I have attached a pdf showing the impact of concentration on the Daclatasvir spectrum. This was a dilution of exactly the same sample so the only thing different was more solvent. Notice that despite the fact it remained the same API there have been changes to the spectrum.
Attachments:
YMMV
I can confirm we have been in contact. The initial samples got stuck in customs. New samples are due for pickup on Monday. Friday is a holiday. Samples will include DAAs and Ribavirin and we will be testing them before coming to an opinion.
YMMV
You won’t need leave. You will feel better than you have within 7 days of starting treatment, unless you’re F4 and need Riba in which case I withdraw that but do say you will feel much better than if you were having PEG, and should still be able to work but won’t feel 100%
YMMV
- 2 weeks best case
- 3-4 weeks typical case
- 6 weeks worst case (on record)
So taking Emilio as an example. It took 3 days China to Aus and clear of customs, but our worst case was 3 weeks with most of the delay in customs. BTW China has a lot of holidays: http://www.timeanddate.com/holidays/china/
Also with Emilio last week the NMR we use broke when the liquid N2 compressor died. That took a week to fix, so the tests took over a week although 24-48 hours is more typical.

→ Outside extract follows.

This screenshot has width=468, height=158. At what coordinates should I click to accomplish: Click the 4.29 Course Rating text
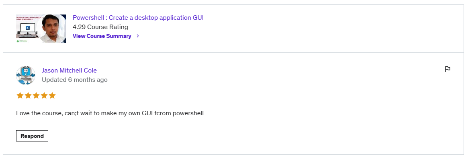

Compounding happens Tuesday and Thursday and Aust post takes 1 day for Express Post to capital cities but longer if you live outside.
Unfortunately the personal importation laws mandate that nothing happens until you “pull the trigger” and set up the personal import. After that lots of stuff has to happen to make the medication appear in your mailbox.
So for Emilio it was fast to import, slow to test, average to compound.
I’ve looked at the records for Emilio and our first contact (email) was 1 September and medication was to delivered on the 30th.
So 2-6 weeks, average 3-4 weeks is the reality.
YMMV
Pop in again tomorrow afternoon when I get back from this wedding and I will route you through an availability zone with the right contact on your way home. You should be able to pick up in transit and I will be able to confirm the manufacturer is good by the time you get home.